RICHMOND, Va. - In what could be a significant shift, the state of West Virginia says it will now take into account studies showing health impacts tied to mountaintop-removal mining.

For years, regulators have resisted considering studies showing elevated coalfield health problems, but this week the directors of West Virginia's health and environmental departments said that would change. Environmentalists and researchers say the shift is welcome, but long overdue.

Rob Goodwin, a technical mining analyst, says there now are about two-dozen peer-reviewed studies showing health impacts of mountaintop-removal mining.

"In southern West Virginia, eastern Kentucky and southwest Virginia birth defects, respiratory and heart diseases are much higher than the national average," says Goodwin. "There's even studies out there about mental well-being."
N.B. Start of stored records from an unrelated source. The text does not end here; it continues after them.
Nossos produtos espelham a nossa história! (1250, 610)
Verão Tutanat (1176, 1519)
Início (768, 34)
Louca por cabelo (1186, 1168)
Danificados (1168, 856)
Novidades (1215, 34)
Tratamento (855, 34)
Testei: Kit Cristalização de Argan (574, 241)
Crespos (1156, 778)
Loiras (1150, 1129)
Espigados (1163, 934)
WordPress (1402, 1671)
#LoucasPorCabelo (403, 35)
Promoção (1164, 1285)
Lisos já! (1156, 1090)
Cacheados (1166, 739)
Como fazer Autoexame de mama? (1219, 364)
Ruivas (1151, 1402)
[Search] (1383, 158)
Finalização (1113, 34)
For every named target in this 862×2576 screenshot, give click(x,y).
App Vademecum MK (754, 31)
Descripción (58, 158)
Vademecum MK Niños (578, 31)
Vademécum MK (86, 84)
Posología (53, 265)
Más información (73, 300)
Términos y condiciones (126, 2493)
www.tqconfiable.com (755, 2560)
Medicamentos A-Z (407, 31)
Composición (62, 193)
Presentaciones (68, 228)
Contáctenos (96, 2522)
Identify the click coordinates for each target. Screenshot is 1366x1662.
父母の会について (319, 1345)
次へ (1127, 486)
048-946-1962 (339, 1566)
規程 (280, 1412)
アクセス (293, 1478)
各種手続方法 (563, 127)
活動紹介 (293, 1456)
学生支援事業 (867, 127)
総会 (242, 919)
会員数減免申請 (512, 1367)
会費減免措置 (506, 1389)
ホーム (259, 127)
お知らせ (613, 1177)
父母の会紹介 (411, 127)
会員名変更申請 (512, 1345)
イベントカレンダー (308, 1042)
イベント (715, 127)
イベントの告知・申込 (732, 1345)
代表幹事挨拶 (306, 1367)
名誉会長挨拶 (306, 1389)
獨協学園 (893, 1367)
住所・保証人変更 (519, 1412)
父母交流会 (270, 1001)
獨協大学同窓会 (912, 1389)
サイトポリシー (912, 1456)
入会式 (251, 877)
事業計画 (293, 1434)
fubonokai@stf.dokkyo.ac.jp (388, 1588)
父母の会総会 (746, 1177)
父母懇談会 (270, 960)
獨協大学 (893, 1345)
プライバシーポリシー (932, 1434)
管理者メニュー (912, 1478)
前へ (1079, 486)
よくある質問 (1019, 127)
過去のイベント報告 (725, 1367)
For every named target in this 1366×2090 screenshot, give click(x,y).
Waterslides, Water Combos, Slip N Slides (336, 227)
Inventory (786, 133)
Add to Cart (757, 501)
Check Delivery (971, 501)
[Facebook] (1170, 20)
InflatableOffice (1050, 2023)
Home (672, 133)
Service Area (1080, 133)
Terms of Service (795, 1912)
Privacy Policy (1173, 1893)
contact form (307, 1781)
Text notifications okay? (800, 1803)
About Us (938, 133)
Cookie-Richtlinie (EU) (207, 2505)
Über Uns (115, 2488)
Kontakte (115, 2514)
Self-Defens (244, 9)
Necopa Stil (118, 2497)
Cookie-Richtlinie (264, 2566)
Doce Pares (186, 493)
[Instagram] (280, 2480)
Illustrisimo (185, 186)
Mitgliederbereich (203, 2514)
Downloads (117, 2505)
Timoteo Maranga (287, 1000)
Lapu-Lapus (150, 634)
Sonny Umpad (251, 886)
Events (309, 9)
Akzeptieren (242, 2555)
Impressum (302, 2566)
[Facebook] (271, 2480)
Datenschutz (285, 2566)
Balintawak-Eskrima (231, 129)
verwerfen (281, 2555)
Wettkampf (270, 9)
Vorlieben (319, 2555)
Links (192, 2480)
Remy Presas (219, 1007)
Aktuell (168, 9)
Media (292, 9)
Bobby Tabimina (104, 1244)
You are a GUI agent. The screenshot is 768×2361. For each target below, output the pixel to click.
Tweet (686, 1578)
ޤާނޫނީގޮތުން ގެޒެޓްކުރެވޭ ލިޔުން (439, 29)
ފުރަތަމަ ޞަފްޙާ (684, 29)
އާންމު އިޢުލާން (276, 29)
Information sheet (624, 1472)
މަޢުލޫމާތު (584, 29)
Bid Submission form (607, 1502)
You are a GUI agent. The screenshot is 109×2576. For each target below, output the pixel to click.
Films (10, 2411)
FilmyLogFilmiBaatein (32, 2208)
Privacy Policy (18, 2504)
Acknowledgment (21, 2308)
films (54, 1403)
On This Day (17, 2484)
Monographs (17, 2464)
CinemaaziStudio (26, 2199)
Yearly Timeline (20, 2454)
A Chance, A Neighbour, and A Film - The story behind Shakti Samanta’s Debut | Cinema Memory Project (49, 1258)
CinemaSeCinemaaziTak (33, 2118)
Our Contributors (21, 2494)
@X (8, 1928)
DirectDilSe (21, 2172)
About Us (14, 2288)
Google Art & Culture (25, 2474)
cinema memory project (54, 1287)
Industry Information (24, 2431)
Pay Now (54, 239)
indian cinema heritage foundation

The mining industry argues the health issues have other causes. Goodwin points out those health problems don't show up in areas within those same regions that do not have mountaintop-removal mines.

Researchers have been hesitant to say how mountaintop-removal mining may cause health problems, but Goodwin says now they are focusing on tiny particles of rock thrown into the air by the massive explosions at the strip mines.

"These particulates, silica and heavy metals, have been found at greater levels in areas where this type of mining is occurring," he says. "And at lesser levels where it's not."

Parts of far southwest Virginia have active mountaintop-removal mines nearly identical to those in neighboring West Virginia - and with the same health issues.